Most people recognize that they need a will, a financial POA and a health care directive and proxy. But many people are not sure whether or not a revocable trust is a good idea given their situation.
A revocable trust is created during the lifetime of the maker of the trust (the trustor). The trustor is commonly also the only or one of two or three trustees.
The benefits of a revocable trust
- A revocable trust reduces your estate administration hassle and cost
- There are few, if any, operating costs to a revocable trust
- A revocable trust makes it possible for your estate to avoid the state probate process as well as ancillary probate (out-of-state) processes
- The trust is available should the trustor become incapacitated
- By law, a revocable trust is amendable and revocable
- Cash in a revocable trust is readily available after the trustor’s death to pay bills
- Designated beneficiaries can receive their share of the trust assets almost immediately after the trustor’s death
- The assets in a trust are private, unlike the assets which are distributed in the probate process, which is public
- A revocable trust means investments can be continuously and seamlessly managed
- There is a more simplified transfer of property after death with a revocable trust
The benefits, in most cases, outweigh the drawbacks, as listed below.

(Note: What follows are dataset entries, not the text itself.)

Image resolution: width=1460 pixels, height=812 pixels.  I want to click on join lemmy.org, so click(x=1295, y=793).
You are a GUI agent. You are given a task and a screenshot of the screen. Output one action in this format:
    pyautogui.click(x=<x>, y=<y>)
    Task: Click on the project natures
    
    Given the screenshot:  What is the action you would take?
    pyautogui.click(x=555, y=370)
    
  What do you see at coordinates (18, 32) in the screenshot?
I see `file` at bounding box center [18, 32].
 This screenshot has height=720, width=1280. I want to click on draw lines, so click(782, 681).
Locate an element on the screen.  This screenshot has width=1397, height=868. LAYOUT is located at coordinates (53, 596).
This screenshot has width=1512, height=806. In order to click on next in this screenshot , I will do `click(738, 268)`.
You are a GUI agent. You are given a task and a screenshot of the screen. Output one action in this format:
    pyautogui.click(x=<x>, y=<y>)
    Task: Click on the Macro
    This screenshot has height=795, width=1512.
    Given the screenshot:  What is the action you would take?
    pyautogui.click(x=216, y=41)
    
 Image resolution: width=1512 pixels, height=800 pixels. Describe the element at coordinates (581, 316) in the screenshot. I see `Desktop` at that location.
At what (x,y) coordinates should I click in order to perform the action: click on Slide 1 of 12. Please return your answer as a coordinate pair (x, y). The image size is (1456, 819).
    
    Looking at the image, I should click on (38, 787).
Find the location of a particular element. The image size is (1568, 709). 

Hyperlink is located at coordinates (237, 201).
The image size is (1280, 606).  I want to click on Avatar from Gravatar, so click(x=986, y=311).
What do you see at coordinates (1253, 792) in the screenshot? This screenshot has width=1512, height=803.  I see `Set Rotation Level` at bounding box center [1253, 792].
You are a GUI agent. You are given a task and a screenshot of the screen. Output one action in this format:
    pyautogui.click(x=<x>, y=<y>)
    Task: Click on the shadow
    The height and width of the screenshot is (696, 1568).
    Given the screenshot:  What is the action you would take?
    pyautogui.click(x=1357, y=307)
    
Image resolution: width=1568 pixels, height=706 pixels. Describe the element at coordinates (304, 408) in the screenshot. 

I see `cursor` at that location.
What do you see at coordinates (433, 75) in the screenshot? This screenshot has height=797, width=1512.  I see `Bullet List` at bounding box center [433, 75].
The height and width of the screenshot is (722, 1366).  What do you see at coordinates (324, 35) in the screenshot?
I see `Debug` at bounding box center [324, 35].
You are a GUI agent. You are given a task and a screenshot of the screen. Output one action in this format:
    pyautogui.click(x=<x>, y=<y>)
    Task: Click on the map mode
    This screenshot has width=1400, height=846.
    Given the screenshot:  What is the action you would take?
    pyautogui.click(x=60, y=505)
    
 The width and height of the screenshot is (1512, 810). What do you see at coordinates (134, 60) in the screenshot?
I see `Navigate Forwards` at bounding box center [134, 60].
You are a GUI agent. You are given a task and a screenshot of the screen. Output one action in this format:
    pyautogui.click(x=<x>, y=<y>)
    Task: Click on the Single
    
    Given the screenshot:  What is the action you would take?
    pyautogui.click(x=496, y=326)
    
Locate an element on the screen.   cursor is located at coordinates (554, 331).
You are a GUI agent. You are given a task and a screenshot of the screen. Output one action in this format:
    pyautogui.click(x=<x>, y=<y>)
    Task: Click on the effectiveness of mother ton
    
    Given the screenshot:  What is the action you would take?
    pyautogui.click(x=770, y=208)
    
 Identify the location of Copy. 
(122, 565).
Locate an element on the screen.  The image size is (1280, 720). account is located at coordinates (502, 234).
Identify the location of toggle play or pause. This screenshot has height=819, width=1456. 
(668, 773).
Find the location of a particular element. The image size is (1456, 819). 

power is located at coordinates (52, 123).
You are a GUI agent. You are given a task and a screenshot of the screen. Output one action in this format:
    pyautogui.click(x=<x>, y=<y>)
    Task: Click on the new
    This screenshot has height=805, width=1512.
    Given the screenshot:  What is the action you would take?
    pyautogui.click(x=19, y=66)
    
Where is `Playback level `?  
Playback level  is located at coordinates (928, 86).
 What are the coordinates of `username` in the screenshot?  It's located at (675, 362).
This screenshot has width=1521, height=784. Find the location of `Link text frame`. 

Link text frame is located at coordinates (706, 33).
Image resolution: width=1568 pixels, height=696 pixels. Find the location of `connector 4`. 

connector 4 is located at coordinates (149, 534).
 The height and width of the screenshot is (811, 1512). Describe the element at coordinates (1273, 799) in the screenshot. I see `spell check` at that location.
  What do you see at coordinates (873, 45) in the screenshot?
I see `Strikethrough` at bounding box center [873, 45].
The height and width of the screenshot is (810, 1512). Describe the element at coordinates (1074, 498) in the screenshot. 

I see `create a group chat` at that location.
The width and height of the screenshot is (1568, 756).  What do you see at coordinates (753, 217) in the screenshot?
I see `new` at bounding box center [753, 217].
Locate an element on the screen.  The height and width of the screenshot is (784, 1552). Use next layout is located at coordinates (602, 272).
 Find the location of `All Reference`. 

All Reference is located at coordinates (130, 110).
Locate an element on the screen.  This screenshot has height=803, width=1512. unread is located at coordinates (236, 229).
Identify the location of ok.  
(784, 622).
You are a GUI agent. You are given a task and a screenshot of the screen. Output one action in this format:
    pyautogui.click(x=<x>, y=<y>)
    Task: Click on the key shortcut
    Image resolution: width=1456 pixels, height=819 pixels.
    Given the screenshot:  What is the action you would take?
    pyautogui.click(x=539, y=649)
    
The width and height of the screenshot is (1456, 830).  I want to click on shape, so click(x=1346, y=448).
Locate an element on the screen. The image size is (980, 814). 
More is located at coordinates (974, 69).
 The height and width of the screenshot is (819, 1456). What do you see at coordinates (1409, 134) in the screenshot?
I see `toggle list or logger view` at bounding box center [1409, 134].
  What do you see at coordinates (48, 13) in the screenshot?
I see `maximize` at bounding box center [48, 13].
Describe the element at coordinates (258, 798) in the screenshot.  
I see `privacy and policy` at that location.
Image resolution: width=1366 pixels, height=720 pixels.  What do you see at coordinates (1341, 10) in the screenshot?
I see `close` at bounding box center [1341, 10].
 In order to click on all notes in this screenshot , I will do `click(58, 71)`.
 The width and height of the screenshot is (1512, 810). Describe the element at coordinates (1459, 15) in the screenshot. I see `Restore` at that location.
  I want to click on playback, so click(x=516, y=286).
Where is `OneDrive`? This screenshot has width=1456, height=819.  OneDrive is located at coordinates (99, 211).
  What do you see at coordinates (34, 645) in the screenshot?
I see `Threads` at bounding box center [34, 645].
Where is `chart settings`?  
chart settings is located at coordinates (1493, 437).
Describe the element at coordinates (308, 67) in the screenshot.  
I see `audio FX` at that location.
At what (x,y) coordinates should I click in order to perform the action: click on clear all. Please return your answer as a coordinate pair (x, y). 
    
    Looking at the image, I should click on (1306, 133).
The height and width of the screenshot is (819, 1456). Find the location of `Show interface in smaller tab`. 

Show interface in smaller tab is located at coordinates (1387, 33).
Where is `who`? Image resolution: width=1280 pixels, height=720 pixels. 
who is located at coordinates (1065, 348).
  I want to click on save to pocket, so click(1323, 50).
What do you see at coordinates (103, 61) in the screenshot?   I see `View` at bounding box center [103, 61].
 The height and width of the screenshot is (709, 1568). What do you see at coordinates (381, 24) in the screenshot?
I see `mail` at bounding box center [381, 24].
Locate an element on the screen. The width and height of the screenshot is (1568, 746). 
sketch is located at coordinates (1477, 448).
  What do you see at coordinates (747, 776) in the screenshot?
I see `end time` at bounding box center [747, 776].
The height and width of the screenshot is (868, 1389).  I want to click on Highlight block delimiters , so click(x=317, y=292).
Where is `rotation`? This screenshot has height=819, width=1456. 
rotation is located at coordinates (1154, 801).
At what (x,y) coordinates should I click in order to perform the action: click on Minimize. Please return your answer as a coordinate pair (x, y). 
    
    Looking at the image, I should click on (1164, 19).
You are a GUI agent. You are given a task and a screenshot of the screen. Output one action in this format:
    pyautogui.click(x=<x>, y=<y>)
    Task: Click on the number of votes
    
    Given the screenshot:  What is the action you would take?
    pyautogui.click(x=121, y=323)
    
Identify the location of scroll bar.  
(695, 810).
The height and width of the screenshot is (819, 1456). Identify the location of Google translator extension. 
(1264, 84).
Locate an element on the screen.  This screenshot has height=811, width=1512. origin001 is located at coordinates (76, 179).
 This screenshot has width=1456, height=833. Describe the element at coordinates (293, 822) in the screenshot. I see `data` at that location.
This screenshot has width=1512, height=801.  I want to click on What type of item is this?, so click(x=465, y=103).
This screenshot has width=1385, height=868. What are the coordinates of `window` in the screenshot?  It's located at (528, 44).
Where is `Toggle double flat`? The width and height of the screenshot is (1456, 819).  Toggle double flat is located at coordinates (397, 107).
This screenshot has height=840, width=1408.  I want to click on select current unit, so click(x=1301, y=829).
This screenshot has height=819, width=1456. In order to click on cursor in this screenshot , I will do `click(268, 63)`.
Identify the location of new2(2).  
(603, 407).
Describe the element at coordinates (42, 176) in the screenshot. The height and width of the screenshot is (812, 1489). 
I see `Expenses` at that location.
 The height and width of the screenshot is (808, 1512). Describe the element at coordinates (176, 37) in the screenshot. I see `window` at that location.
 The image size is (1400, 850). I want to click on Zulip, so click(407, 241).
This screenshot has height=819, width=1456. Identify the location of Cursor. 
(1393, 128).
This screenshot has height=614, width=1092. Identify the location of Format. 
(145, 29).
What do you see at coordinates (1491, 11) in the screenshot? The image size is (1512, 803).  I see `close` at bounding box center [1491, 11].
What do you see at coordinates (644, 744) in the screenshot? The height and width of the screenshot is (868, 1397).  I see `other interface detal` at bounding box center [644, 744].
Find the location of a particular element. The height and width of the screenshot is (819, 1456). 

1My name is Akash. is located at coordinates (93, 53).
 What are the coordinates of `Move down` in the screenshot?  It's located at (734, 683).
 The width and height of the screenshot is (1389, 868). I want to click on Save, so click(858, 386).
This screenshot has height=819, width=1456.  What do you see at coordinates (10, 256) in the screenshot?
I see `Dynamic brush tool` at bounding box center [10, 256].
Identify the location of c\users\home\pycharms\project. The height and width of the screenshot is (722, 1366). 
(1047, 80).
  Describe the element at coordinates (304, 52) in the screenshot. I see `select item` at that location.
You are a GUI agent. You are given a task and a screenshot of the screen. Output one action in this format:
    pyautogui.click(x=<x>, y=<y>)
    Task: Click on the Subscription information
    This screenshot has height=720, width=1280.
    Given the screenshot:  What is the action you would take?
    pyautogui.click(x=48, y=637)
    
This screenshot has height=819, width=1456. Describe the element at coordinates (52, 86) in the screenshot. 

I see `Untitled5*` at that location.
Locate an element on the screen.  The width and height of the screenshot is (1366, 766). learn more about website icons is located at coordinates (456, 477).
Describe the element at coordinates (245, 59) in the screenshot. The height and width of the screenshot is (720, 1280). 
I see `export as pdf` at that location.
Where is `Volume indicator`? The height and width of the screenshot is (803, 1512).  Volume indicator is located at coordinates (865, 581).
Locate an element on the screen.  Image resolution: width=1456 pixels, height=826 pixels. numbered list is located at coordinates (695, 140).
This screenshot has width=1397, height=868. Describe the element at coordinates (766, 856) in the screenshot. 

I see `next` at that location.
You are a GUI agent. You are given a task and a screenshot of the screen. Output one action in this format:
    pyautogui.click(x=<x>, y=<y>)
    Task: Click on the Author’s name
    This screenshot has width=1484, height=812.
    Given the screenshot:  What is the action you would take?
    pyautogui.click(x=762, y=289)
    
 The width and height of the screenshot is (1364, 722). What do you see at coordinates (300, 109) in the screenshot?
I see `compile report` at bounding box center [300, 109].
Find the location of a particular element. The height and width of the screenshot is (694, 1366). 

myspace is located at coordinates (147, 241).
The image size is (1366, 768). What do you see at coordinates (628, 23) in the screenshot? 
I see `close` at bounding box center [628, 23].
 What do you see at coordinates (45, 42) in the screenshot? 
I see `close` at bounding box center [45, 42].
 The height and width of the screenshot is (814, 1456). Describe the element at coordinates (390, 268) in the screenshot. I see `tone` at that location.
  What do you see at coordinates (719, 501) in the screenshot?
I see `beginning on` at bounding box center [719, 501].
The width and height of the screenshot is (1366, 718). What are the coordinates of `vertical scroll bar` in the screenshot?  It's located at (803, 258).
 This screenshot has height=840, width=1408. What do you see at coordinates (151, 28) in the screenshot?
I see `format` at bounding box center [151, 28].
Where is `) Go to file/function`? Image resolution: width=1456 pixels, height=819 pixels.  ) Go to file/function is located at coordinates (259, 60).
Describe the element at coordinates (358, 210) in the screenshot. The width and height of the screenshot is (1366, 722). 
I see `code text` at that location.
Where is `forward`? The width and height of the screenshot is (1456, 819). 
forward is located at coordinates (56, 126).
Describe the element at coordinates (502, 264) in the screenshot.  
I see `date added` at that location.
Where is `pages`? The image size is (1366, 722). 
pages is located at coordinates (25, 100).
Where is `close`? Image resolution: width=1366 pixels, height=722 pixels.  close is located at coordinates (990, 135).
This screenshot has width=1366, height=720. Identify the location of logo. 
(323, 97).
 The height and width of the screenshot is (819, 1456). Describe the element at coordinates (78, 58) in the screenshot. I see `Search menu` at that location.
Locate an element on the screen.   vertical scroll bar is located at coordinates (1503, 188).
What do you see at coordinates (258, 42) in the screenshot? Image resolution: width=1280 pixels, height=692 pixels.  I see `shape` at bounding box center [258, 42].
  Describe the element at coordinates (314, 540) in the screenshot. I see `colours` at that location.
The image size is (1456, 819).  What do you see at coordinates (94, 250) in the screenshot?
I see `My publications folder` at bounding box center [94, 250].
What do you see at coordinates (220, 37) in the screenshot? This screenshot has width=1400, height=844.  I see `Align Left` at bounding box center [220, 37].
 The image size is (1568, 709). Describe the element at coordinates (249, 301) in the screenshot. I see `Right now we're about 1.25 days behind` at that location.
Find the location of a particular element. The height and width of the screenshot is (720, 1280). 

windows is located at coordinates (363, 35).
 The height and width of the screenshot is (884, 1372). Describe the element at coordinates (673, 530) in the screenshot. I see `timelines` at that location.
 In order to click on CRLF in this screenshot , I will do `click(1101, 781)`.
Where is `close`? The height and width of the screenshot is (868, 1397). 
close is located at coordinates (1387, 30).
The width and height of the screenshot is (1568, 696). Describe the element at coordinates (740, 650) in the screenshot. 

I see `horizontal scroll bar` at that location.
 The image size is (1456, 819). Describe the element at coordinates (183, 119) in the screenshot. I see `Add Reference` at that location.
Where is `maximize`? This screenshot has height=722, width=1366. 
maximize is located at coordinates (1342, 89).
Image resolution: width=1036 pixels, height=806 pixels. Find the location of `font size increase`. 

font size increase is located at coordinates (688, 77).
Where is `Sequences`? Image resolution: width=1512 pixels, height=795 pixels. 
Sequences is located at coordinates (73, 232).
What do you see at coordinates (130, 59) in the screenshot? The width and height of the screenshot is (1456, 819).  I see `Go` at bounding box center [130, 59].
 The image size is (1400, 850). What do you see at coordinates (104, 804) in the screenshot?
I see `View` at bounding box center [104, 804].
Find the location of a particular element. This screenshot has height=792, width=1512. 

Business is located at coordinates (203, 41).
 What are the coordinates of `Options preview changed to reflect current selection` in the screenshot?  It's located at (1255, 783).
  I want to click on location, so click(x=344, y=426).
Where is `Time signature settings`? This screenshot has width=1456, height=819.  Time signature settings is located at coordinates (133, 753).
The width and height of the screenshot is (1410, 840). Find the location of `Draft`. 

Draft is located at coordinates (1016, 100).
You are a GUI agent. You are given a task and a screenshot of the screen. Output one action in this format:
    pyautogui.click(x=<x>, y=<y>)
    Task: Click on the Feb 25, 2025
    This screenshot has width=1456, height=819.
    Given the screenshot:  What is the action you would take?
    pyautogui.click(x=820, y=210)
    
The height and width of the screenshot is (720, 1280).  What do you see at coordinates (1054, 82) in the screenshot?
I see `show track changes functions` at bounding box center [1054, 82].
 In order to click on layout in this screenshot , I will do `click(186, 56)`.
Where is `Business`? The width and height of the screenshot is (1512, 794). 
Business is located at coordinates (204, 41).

The drawbacks of a revocable trust
- It costs to have an attorney create a trust
- Property must be registered in the name of the trust, this includes bank and brokerage accounts
- A revocable trust must be updated should personal/marital/parental relationships change
- The trust can be challenged by heirs
- A revocable trust is not immune to creditors
- A trust must still be administered and can engender fees
- Assets in a trust are still considered for tax purposes
- Some assets cannot be transferred to a revocable trust
For more detailed revocable trust information, visit our website page on trusts.
Trusts are not for everyone
Revocable trusts are a beneficial estate planning tool for many, many people. But there are not the right choice in certain situations and are not for everyone. Discussing whether or not this tool is a good fit given your situation is a conversation best had with your trusted estate planning attorney.